AG Industries Cited for MDR and CAPA Failures
We begin with a substantial June 12 letter to AG Industries in St. Louis. It hit for a number of alleged 820-related shortcomings, including:
- Failure to promptly review, evaluate, and investigate complaints related to a Medical Device Report (MDR) review and file an MDR with the agency for what it deemed one of perhaps several “serious complaints.” FDA found AG’s response “inadequate” because the firm labeled the incident to be not life-threatening, where the agency clearly has some doubts.
- Failure to adequately validate a process according to established procedures means that its results can’t be verified by additional testing.
- Additionally, failure to establish adequate procedures for the acceptance of finished medical devices.

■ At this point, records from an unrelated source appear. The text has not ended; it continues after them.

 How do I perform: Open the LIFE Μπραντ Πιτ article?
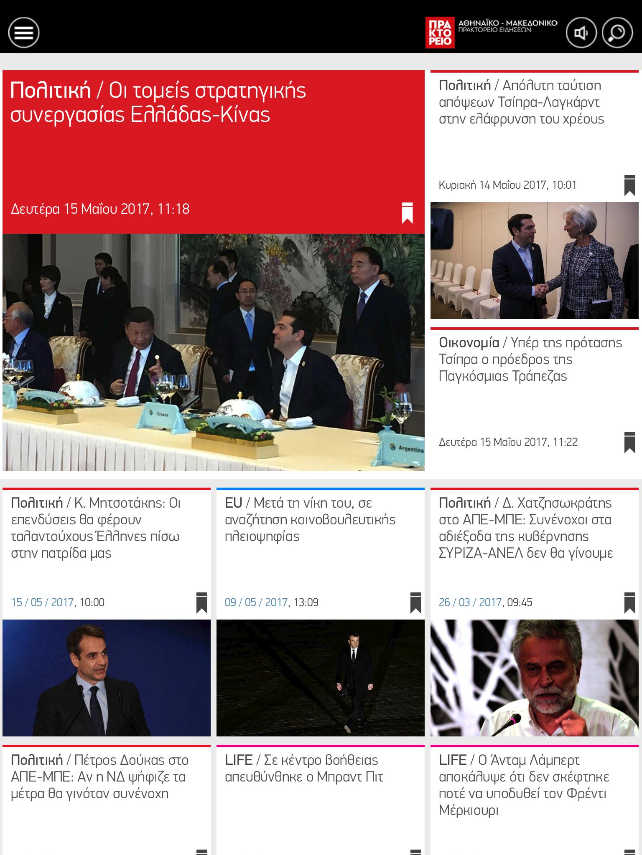pos(304,769)
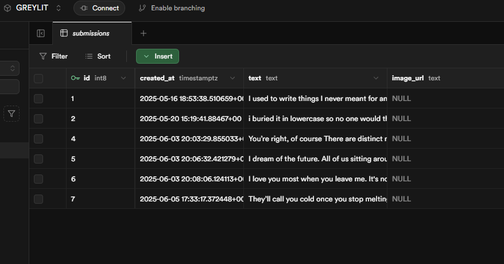Open the text column header dropdown arrow
This screenshot has height=264, width=504.
pyautogui.click(x=376, y=78)
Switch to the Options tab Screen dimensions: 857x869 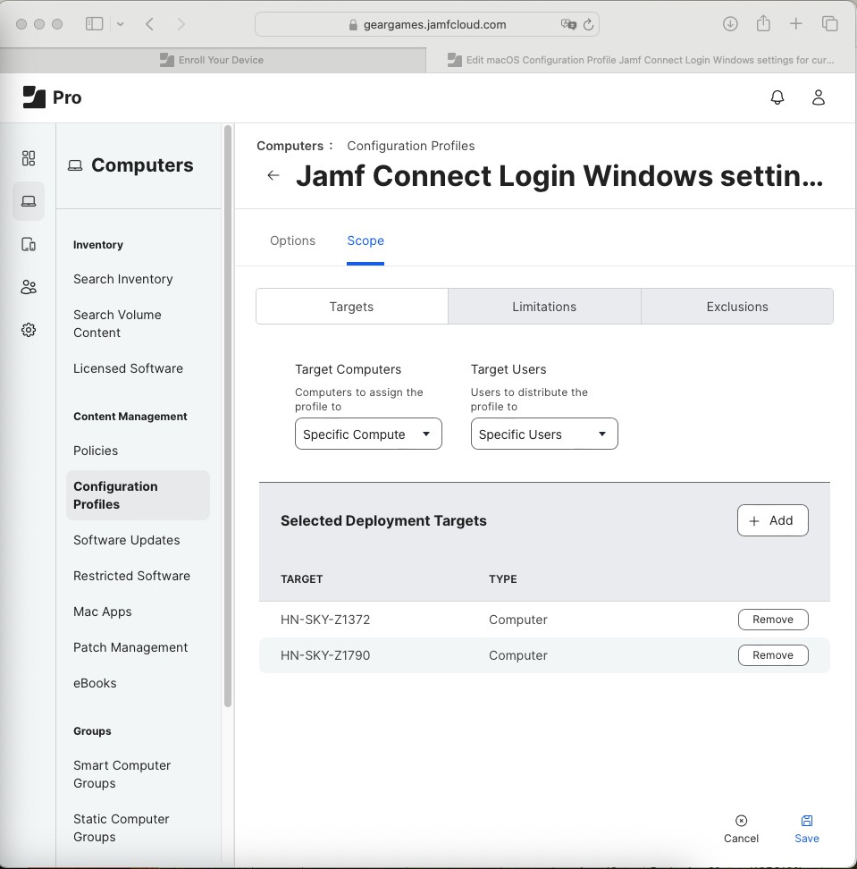tap(292, 240)
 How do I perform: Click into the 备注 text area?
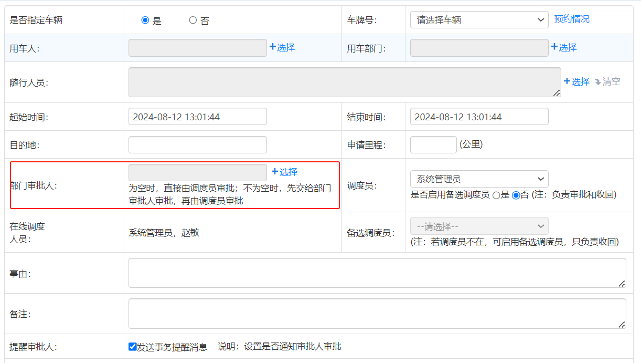pos(377,314)
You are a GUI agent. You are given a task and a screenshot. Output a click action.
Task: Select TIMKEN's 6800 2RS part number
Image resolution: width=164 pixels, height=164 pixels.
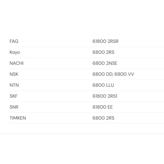point(103,118)
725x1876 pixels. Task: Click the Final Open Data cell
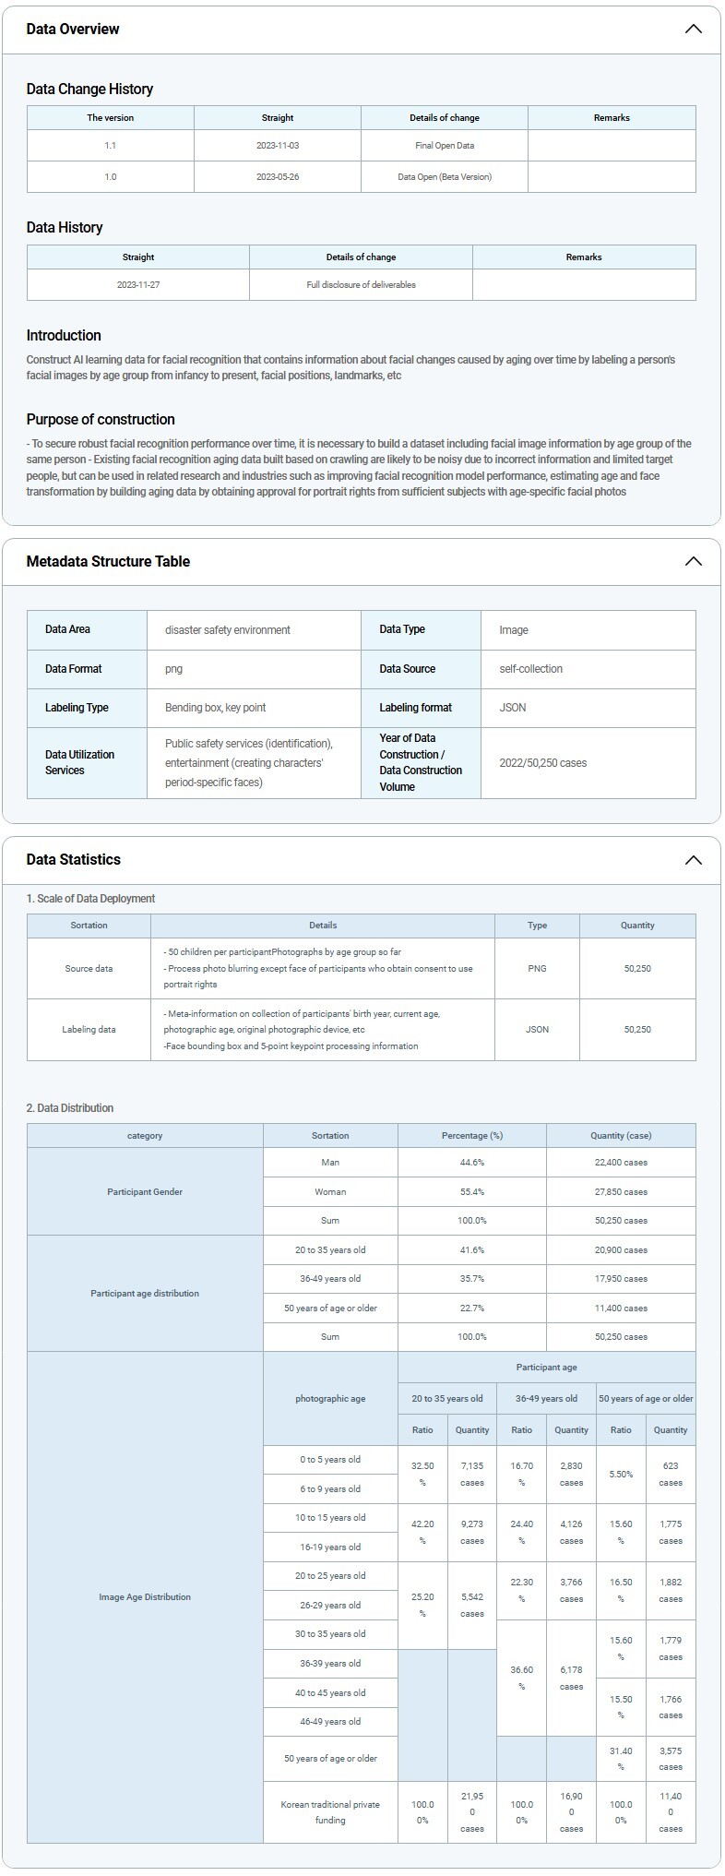pos(445,146)
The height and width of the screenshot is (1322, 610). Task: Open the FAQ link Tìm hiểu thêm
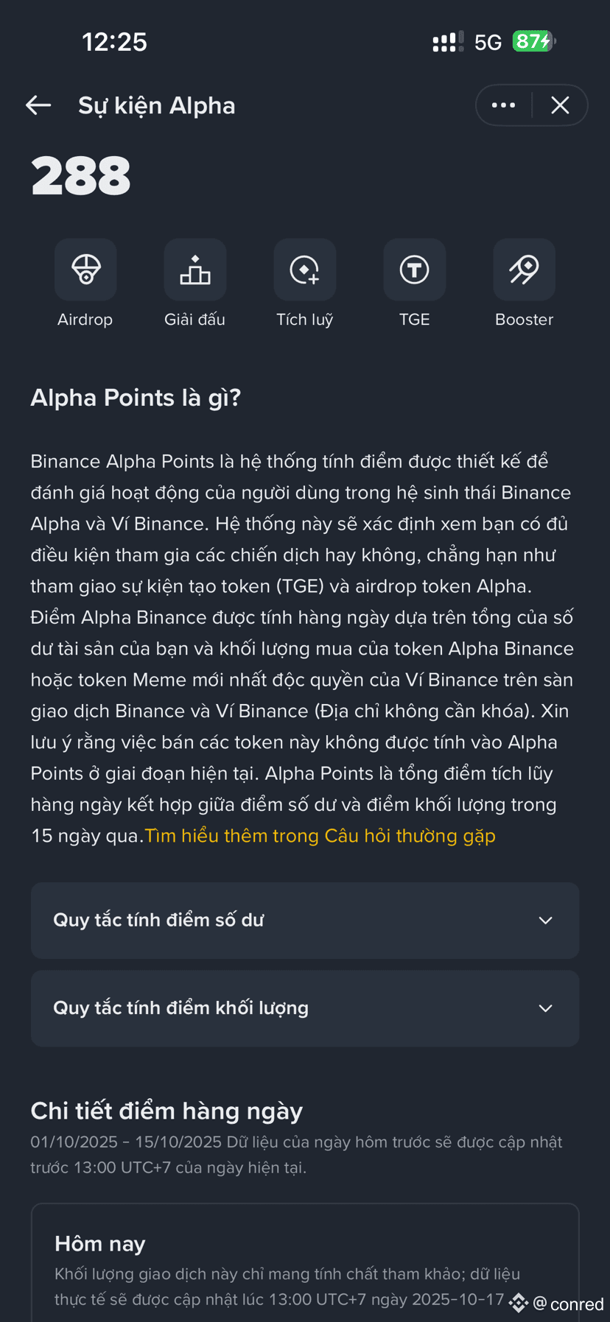tap(320, 836)
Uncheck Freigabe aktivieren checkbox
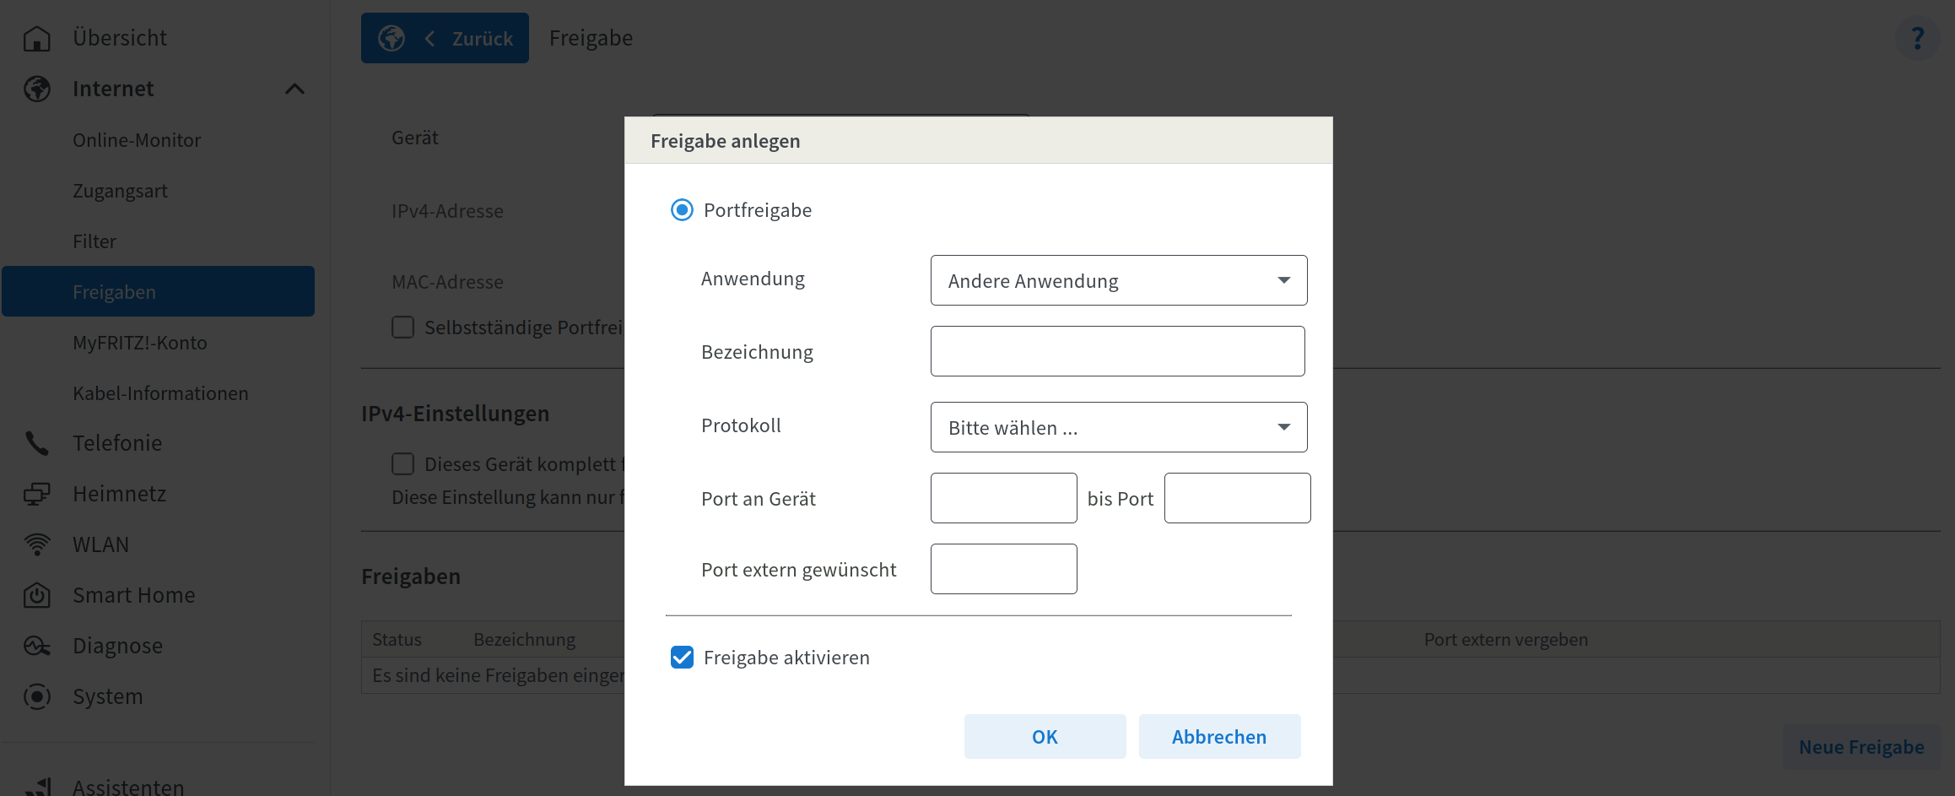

The FDA reports that approximately ten percent of the nearly 210 complaints the firm has received since early 2013 remain open. Specifically, it called out a complaint that AG received in August 2013.
Note: Throughout the letter, FDA says AG’s characterization of its CAPA problem as minor “appears inappropriate.”
Insulet Corporation Warned Over cGMP and Quality System Violations
Insulet Corporation, the manufacturer of the Insulin Management System, had a relatively easier time of it in a June 5 letter. The FDA hit the firm for devices it alleges are adulterated. This is because the methods used in, or controls of, the manufacture, packing, storage, or installation don’t meet FDA good manufacturing practice (cGMP) requirements. These are part of its Quality System regulation.
The FDA responded that the firm’s April 16 submission was not adequate. And advised the firm that “regulatory action” could be initiated. Without further notice. Unless the Massachusetts-based firm takes prompt action to correct the violations FDA alleges in the warning letter.
Nephros Cited for Supplier Evaluation and Complaint Investigation Issues
In New Jersey, the FDA called out Ultrafiler-maker Nephros for alleged failure to document the evaluation of its suppliers. Like Insulet, the firm was also criticized in the May 27 letter for not including the required information on complaint investigations.
Thorn Dental Laboratory Faces Multiple CAPA and Misbranding Violations
Bothell, Washington-based Thorn Dental Laboratory LLC was challenged in a June 2 letter on a number of CAPA-related fronts, including:
- An inability to produce CAPA procedures for review during the inspectors’ series of inspections in February.
- Failure to establish and maintain procedures for receiving, reviewing, and evaluating complaints by a formally designated unit.
- Failure to establish and maintain procedures to ensure that all purchased or otherwise received products and services conform to specific requirements, such as failing to maintain adequate documentation of suppliers, contractors, and consultants.
- Additionally, failure to establish and maintain procedures for accepting finished devices.
- Misbranding its anti-snoring/sleep apnea devices.
Insightra Medical Cited for MDR Shortcomings and Facility Control Issues
Our final letter in this go-round’s review focused on Irvine, California-based Insightra Medical, maker of catheters and hernia implants. The agency stated that the firm’s devices are adulterated because Insightra failed to control its facilities in terms of manufacture, packaging, storage, or installation.
Insightra Medical Cited for MDR Shortcomings and Facility Control Issues
Insightra was hit with a number of MDR shortcomings. These include the failure to establish internal systems providing for “timely transmission” of complete medical device reports.